Records from a data collection
━━━━━━━━━━━━━━━━━━━━━━━━━━━━━━
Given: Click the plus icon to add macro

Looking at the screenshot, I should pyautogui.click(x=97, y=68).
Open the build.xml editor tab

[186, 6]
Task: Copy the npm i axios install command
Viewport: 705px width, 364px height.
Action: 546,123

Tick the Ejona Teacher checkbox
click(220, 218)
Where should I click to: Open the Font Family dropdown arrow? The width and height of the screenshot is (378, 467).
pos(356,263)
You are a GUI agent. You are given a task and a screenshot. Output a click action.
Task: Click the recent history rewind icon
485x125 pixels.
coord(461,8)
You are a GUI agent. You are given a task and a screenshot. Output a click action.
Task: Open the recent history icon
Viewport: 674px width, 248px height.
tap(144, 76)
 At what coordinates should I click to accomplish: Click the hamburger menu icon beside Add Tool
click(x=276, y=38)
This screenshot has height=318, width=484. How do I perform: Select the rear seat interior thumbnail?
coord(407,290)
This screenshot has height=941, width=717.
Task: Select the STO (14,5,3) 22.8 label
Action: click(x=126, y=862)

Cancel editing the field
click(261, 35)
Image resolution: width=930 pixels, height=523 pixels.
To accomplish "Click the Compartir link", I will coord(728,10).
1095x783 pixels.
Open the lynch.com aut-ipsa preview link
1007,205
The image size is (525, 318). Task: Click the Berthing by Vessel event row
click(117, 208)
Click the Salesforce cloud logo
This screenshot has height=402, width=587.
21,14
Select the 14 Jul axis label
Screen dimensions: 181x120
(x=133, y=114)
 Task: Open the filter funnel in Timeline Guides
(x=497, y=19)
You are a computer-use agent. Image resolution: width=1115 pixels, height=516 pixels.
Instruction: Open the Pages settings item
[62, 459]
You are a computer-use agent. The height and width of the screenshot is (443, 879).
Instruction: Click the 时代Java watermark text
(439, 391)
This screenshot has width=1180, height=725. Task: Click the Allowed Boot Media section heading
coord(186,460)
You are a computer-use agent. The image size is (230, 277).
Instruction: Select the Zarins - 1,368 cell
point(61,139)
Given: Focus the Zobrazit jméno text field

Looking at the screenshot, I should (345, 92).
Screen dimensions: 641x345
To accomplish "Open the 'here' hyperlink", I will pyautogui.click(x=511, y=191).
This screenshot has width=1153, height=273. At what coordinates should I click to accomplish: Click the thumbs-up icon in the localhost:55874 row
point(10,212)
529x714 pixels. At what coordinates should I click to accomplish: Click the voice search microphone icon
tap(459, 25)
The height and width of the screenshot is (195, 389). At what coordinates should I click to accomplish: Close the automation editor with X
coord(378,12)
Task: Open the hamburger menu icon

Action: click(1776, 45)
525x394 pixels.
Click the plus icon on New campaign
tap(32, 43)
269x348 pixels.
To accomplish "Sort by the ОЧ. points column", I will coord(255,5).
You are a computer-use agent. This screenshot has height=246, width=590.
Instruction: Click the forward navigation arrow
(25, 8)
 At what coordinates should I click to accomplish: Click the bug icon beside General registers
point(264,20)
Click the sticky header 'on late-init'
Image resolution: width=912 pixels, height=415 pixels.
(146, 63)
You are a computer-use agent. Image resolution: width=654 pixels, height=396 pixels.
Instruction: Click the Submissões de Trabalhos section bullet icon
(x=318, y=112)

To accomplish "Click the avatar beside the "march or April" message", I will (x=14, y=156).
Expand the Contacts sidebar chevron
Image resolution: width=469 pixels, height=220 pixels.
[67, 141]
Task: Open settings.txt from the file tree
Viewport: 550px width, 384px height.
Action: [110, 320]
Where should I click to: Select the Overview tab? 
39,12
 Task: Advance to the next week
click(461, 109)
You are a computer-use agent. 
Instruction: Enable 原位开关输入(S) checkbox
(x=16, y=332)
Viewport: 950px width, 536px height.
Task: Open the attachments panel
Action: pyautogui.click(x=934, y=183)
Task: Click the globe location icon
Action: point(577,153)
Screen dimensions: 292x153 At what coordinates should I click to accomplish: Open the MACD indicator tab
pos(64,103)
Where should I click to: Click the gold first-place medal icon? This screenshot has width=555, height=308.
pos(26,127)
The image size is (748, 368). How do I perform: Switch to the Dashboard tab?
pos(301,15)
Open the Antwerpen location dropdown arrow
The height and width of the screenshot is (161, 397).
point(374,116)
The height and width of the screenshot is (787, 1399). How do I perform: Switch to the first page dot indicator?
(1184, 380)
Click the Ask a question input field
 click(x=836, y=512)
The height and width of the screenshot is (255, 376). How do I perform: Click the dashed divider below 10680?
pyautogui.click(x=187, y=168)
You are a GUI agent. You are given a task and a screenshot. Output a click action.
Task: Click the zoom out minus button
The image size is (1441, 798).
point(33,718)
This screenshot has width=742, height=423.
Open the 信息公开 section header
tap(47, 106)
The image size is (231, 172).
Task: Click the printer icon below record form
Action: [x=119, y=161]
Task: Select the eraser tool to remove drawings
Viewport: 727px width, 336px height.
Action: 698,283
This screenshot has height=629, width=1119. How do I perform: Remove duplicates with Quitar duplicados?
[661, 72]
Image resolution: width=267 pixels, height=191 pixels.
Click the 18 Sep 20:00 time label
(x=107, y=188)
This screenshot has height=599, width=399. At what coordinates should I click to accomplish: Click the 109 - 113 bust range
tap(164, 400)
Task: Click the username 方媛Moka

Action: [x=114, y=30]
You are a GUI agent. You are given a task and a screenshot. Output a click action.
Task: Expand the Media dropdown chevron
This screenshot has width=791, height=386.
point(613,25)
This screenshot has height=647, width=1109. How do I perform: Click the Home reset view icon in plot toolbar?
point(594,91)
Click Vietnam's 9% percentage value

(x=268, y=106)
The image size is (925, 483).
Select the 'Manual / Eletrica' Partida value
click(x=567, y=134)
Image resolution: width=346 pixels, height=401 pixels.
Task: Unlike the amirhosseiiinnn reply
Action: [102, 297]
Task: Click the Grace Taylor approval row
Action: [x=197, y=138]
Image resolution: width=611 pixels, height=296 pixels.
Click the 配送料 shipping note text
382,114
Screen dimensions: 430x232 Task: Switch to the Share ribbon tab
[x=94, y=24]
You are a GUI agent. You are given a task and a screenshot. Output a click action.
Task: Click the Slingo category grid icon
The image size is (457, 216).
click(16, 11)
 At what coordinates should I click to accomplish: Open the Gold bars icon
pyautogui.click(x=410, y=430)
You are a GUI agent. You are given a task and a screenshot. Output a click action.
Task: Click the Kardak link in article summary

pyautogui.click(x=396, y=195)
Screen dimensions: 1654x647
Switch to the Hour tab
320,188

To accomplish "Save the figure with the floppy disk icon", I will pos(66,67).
━━━━━━━━━━━━━━━━━━━━━━━━━━━━━━
### Exercise directions
Write out every record verbatim.

### Problem solution
Given: Click the plus icon to add macro

Looking at the screenshot, I should pyautogui.click(x=97, y=68).
Open the build.xml editor tab

[186, 6]
Task: Copy the npm i axios install command
Viewport: 705px width, 364px height.
Action: 546,123

Tick the Ejona Teacher checkbox
click(220, 218)
Where should I click to: Open the Font Family dropdown arrow? The width and height of the screenshot is (378, 467).
pos(356,263)
You are a GUI agent. You are given a task and a screenshot. Output a click action.
Task: Click the recent history rewind icon
485x125 pixels.
coord(461,8)
You are a GUI agent. You are given a task and a screenshot. Output a click action.
Task: Open the recent history icon
Viewport: 674px width, 248px height.
tap(144, 76)
 At what coordinates should I click to accomplish: Click the hamburger menu icon beside Add Tool
click(x=276, y=38)
This screenshot has height=318, width=484. How do I perform: Select the rear seat interior thumbnail?
coord(407,290)
This screenshot has height=941, width=717.
Task: Select the STO (14,5,3) 22.8 label
Action: click(x=126, y=862)

Cancel editing the field
click(261, 35)
Image resolution: width=930 pixels, height=523 pixels.
To accomplish "Click the Compartir link", I will coord(728,10).
1095x783 pixels.
Open the lynch.com aut-ipsa preview link
1007,205
The image size is (525, 318). Task: Click the Berthing by Vessel event row
click(117, 208)
Click the Salesforce cloud logo
This screenshot has height=402, width=587.
21,14
Select the 14 Jul axis label
Screen dimensions: 181x120
(x=133, y=114)
 Task: Open the filter funnel in Timeline Guides
(x=497, y=19)
You are a computer-use agent. Image resolution: width=1115 pixels, height=516 pixels.
Instruction: Open the Pages settings item
[62, 459]
You are a computer-use agent. The height and width of the screenshot is (443, 879).
Instruction: Click the 时代Java watermark text
(439, 391)
This screenshot has width=1180, height=725. Task: Click the Allowed Boot Media section heading
coord(186,460)
You are a computer-use agent. The image size is (230, 277).
Instruction: Select the Zarins - 1,368 cell
point(61,139)
Given: Focus the Zobrazit jméno text field

Looking at the screenshot, I should (345, 92).
Screen dimensions: 641x345
To accomplish "Open the 'here' hyperlink", I will pyautogui.click(x=511, y=191).
This screenshot has width=1153, height=273. At what coordinates should I click to accomplish: Click the thumbs-up icon in the localhost:55874 row
point(10,212)
529x714 pixels. At what coordinates should I click to accomplish: Click the voice search microphone icon
tap(459, 25)
The height and width of the screenshot is (195, 389). At what coordinates should I click to accomplish: Close the automation editor with X
coord(378,12)
Task: Open the hamburger menu icon

Action: click(1776, 45)
525x394 pixels.
Click the plus icon on New campaign
tap(32, 43)
269x348 pixels.
To accomplish "Sort by the ОЧ. points column", I will coord(255,5).
You are a computer-use agent. This screenshot has height=246, width=590.
Instruction: Click the forward navigation arrow
(25, 8)
 At what coordinates should I click to accomplish: Click the bug icon beside General registers
point(264,20)
Click the sticky header 'on late-init'
Image resolution: width=912 pixels, height=415 pixels.
(146, 63)
You are a computer-use agent. Image resolution: width=654 pixels, height=396 pixels.
Instruction: Click the Submissões de Trabalhos section bullet icon
(x=318, y=112)

To accomplish "Click the avatar beside the "march or April" message", I will (x=14, y=156).
Expand the Contacts sidebar chevron
Image resolution: width=469 pixels, height=220 pixels.
[67, 141]
Task: Open settings.txt from the file tree
Viewport: 550px width, 384px height.
Action: [110, 320]
Where should I click to: Select the Overview tab? 
39,12
 Task: Advance to the next week
click(461, 109)
You are a computer-use agent. 
Instruction: Enable 原位开关输入(S) checkbox
(x=16, y=332)
Viewport: 950px width, 536px height.
Task: Open the attachments panel
Action: pyautogui.click(x=934, y=183)
Task: Click the globe location icon
Action: point(577,153)
Screen dimensions: 292x153 At what coordinates should I click to accomplish: Open the MACD indicator tab
pos(64,103)
Where should I click to: Click the gold first-place medal icon? This screenshot has width=555, height=308.
pos(26,127)
The image size is (748, 368). How do I perform: Switch to the Dashboard tab?
pos(301,15)
Open the Antwerpen location dropdown arrow
The height and width of the screenshot is (161, 397).
point(374,116)
The height and width of the screenshot is (787, 1399). How do I perform: Switch to the first page dot indicator?
(1184, 380)
Click the Ask a question input field
 click(x=836, y=512)
The height and width of the screenshot is (255, 376). How do I perform: Click the dashed divider below 10680?
pyautogui.click(x=187, y=168)
You are a GUI agent. You are given a task and a screenshot. Output a click action.
Task: Click the zoom out minus button
The image size is (1441, 798).
point(33,718)
This screenshot has width=742, height=423.
Open the 信息公开 section header
tap(47, 106)
The image size is (231, 172).
Task: Click the printer icon below record form
Action: [x=119, y=161]
Task: Select the eraser tool to remove drawings
Viewport: 727px width, 336px height.
Action: 698,283
This screenshot has height=629, width=1119. How do I perform: Remove duplicates with Quitar duplicados?
[661, 72]
Image resolution: width=267 pixels, height=191 pixels.
Click the 18 Sep 20:00 time label
(x=107, y=188)
This screenshot has height=599, width=399. At what coordinates should I click to accomplish: Click the 109 - 113 bust range
tap(164, 400)
Task: Click the username 方媛Moka

Action: [x=114, y=30]
You are a GUI agent. You are given a task and a screenshot. Output a click action.
Task: Expand the Media dropdown chevron
This screenshot has width=791, height=386.
point(613,25)
This screenshot has height=647, width=1109. How do I perform: Click the Home reset view icon in plot toolbar?
point(594,91)
Click Vietnam's 9% percentage value

(x=268, y=106)
The image size is (925, 483).
Select the 'Manual / Eletrica' Partida value
click(x=567, y=134)
Image resolution: width=346 pixels, height=401 pixels.
Task: Unlike the amirhosseiiinnn reply
Action: [102, 297]
Task: Click the Grace Taylor approval row
Action: [x=197, y=138]
Image resolution: width=611 pixels, height=296 pixels.
Click the 配送料 shipping note text
382,114
Screen dimensions: 430x232 Task: Switch to the Share ribbon tab
[x=94, y=24]
You are a GUI agent. You are given a task and a screenshot. Output a click action.
Task: Click the Slingo category grid icon
The image size is (457, 216).
click(16, 11)
 At what coordinates should I click to accomplish: Open the Gold bars icon
pyautogui.click(x=410, y=430)
You are a GUI agent. You are given a task and a screenshot. Output a click action.
Task: Click the Kardak link in article summary

pyautogui.click(x=396, y=195)
Screen dimensions: 1654x647
Switch to the Hour tab
320,188

To accomplish "Save the figure with the floppy disk icon", I will pos(66,67).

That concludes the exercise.